Pimicotinib Achieves Primary Endpoint in Phase 3 Trial for Tenosynovial Giant Cell Tumor

• Merck KGaA's pimicotinib demonstrated a significant objective response rate (ORR) of 54% at week 25 compared to 3.2% for placebo in the MANEUVER trial.
• The CSF-1R inhibitor showed efficacy in reducing joint stiffness and pain, as measured by NRS and BPI pain scores, respectively.
• Pimicotinib is poised to compete with existing TGCT therapies, including Daiichi Sankyo's Turalio and Ono Pharma's vimseltinib.
• Abbisko Therapeutics will collaborate with Merck on the registration of pimicotinib as a systemic therapy for TGCT in China.

Merck KGaA's pimicotinib, a CSF-1R inhibitor, has met its primary endpoint in the Phase 3 MANEUVER trial for the treatment of tenosynovial giant cell tumor (TGCT). The study demonstrated a statistically significant and clinically meaningful improvement in objective response rate (ORR) compared to placebo, positioning pimicotinib as a potential competitor in the TGCT therapy market.

The MANEUVER trial, a randomized, double-blind, placebo-controlled study, evaluated the efficacy and safety of pimicotinib in patients with TGCT. The primary endpoint, ORR at week 25, was achieved by 54% of patients treated with pimicotinib compared to 3.2% in the placebo group. This significant difference highlights the potential of pimicotinib as a targeted therapy for this rare and debilitating condition.
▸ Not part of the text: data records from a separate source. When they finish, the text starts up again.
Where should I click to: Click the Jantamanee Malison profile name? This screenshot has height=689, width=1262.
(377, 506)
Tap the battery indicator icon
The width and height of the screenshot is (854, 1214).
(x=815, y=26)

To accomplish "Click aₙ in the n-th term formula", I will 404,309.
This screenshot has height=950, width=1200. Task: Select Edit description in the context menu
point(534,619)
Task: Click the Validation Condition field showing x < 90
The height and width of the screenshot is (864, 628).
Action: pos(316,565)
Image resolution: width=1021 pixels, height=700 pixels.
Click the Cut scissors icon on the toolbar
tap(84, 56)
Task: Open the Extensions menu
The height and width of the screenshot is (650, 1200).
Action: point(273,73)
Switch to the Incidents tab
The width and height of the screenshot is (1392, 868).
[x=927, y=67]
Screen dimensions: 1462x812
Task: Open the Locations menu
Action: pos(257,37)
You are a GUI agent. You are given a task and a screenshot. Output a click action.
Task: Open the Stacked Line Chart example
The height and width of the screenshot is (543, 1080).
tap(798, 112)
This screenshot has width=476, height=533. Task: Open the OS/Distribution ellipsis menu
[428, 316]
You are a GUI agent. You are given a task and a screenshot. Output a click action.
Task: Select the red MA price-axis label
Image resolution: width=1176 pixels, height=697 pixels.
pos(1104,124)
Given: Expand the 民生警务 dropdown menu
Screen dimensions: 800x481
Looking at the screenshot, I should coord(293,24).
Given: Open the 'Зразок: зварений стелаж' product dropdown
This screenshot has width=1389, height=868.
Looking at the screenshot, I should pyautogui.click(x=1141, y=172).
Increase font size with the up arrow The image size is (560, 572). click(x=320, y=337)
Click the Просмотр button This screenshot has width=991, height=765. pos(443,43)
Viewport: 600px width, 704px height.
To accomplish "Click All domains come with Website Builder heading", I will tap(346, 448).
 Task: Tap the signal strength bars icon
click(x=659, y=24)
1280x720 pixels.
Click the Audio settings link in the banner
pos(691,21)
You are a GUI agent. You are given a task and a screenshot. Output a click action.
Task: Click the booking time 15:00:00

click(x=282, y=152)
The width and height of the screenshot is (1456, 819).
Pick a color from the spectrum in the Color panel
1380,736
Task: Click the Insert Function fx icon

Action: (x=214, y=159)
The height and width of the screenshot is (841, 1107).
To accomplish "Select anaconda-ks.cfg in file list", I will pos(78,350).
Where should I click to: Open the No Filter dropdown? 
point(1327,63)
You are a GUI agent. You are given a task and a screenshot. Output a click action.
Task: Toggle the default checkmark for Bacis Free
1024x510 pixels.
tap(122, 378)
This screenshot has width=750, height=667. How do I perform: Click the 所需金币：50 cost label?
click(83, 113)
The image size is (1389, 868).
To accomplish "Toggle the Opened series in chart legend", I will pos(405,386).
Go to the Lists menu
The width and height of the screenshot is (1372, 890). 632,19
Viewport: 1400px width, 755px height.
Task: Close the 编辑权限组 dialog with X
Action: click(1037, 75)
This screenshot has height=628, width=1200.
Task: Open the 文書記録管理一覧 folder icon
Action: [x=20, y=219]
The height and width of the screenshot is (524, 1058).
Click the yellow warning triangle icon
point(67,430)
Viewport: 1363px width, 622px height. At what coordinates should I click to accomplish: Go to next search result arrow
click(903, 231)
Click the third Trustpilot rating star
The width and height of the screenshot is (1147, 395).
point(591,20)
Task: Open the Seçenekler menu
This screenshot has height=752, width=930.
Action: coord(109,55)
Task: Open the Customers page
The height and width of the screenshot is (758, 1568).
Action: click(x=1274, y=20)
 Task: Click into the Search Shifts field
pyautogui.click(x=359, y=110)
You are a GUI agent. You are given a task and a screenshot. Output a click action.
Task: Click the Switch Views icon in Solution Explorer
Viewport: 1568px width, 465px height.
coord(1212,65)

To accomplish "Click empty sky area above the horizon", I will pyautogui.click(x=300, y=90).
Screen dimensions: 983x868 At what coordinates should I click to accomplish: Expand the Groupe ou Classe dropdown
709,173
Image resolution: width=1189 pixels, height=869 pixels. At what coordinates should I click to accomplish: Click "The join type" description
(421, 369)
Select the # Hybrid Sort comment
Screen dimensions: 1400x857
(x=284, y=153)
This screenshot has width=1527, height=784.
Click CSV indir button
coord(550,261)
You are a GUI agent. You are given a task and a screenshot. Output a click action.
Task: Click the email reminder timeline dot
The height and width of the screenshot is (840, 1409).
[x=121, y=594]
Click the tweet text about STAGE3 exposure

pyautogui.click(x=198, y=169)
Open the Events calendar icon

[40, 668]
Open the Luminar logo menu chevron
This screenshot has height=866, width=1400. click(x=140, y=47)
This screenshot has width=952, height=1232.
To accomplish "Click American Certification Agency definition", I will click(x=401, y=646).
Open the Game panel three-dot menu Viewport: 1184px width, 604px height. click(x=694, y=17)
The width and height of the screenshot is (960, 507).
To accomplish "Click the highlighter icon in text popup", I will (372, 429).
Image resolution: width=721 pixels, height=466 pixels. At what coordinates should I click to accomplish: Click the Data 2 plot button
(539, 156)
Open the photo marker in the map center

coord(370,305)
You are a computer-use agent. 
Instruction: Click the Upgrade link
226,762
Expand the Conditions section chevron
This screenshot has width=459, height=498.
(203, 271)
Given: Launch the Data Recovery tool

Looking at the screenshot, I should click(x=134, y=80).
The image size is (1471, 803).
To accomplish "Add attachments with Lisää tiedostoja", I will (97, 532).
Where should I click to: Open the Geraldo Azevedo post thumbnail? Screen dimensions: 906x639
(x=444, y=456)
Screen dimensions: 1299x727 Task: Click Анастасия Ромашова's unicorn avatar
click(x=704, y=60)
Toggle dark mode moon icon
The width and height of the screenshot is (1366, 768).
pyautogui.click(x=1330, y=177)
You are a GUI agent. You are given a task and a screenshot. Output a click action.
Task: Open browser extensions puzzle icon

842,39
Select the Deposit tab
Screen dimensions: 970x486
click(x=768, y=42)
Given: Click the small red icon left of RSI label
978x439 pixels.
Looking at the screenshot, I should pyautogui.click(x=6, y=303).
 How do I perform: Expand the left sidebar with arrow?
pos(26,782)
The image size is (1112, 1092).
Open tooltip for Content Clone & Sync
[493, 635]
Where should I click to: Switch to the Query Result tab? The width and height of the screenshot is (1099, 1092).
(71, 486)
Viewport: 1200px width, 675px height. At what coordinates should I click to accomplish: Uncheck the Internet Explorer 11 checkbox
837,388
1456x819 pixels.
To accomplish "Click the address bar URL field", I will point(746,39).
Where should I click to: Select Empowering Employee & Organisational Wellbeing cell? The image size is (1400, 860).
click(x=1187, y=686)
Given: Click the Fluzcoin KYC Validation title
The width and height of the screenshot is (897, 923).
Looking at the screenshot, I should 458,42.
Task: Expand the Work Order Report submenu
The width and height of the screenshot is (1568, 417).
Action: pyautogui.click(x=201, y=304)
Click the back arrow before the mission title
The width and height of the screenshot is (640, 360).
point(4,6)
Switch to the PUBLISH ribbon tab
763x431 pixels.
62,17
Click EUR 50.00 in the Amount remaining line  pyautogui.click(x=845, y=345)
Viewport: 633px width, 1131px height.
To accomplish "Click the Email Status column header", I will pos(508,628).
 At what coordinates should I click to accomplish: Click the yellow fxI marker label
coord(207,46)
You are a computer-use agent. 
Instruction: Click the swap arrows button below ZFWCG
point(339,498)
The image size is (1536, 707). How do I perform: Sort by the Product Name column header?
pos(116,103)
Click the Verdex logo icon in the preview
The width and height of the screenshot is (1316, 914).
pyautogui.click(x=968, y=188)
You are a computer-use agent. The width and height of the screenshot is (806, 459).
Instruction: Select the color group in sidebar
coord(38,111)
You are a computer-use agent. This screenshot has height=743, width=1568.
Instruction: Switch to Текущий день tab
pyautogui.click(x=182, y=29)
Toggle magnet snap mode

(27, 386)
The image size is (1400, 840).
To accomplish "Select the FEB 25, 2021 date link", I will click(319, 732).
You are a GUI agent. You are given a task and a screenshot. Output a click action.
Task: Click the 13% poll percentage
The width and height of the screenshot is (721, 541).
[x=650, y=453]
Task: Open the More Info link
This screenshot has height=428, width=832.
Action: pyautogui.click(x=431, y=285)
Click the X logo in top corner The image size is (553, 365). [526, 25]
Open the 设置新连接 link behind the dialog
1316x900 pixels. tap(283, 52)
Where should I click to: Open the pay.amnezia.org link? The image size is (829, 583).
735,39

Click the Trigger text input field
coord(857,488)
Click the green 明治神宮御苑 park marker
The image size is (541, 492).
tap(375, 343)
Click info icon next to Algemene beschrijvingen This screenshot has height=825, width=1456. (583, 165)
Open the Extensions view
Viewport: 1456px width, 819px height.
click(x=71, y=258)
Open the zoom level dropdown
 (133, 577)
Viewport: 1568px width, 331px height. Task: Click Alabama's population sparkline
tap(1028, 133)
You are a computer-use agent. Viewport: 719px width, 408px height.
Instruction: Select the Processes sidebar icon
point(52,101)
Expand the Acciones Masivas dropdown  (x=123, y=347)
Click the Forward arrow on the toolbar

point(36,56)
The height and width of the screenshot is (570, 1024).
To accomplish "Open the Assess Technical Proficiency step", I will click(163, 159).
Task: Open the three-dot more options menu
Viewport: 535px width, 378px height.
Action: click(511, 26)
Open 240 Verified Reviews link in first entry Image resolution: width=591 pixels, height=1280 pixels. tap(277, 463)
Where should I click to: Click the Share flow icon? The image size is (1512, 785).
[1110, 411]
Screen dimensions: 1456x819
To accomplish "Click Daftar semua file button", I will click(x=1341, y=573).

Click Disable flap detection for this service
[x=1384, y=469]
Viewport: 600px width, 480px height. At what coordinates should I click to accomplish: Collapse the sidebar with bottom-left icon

Clinical Efficacy and Secondary Endpoints

In addition to the primary endpoint, pimicotinib also demonstrated efficacy on key secondary endpoints. Patients treated with pimicotinib experienced a three-point reduction in joint stiffness based on the NRS measure, compared to a 0.57-point reduction in the placebo group. Furthermore, the BPI pain score showed a 2.32-point reduction with pimicotinib compared to a 0.23-point reduction with placebo. These results indicate that pimicotinib can provide meaningful improvements in both joint stiffness and pain, which are critical symptoms affecting the quality of life for TGCT patients.

Competitive Landscape

If approved, pimicotinib will compete with existing therapies such as Daiichi Sankyo's Turalio (pexidartinib), a CSF1R, KIT, and FLT3 inhibitor, and potentially Ono Pharma's CSF-1R inhibitor vimseltinib. Turalio, approved by the FDA in 2019, achieved an ORR of 38% in its pivotal ENLIVEN study, while pimicotinib demonstrated a 54% ORR in the MANEUVER trial. However, cross-trial comparisons should be made with caution due to differences in study designs and patient populations.

About TGCT

TGCT is a rare, non-malignant tumor that affects the joints and tendons. It is caused by the overproduction of the protein CSF-1, which leads to inflammation, proliferation of cells, and destruction of the joint matrix. This results in joint pain, swelling, stiffness, and limited range of motion, significantly impacting patients' daily lives. TGCT affects approximately 11 people per million worldwide.

Future Directions

Abbisko Therapeutics will collaborate with Merck on the registration of pimicotinib as the first systemic therapy for TGCT in China. The MANEUVER trial included both Asian and Western patients, supporting the potential for global registration and access to this novel therapy.